Our immune system has the ability to recognize and destroy cancer cells. Under certain circumstances (eg. mutation) these cancer cells are no longer destroyed. Immunotherapy is a treatment which aims to "mobilize" the patient's immune defenses against his disease, by restoring the ability of the immune system to act against cancer cells.Talimogen laherparepvec is a product that stimulates the production of cells specialized in destroying cancer cells after being injected directly into the tumor.

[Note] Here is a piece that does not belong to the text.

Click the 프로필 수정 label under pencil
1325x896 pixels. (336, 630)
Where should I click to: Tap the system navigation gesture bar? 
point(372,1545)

The objective of this study is to evaluate the positive and negative effects induced by the injection of this new treatment. To do this, initially, children with any type of solid tumors will receive injections of dose recalculated from the dose already known for treatment of adults.Then depending on the results, the doses are gradually reduced. The effectiveness of this treatment and the analysis of its side effects will be evaluated by observing the disease's evolution, the side effects and the duration of its effects.

Inclusion Criteria

• Children 2 to 20 years old with a recurrent solid tumor
• Subject must be a candidate for intralesional injection, defined as one or more of the following:
  • at least 1 injectable lesion ≥ 10 mm in longest diameter
  • multiple injectable lesions that in aggregate have a longest diameter of ≥ 10 mm

Multiple other inclusion and exclusion criteria could apply and will be reviewed by your treating team.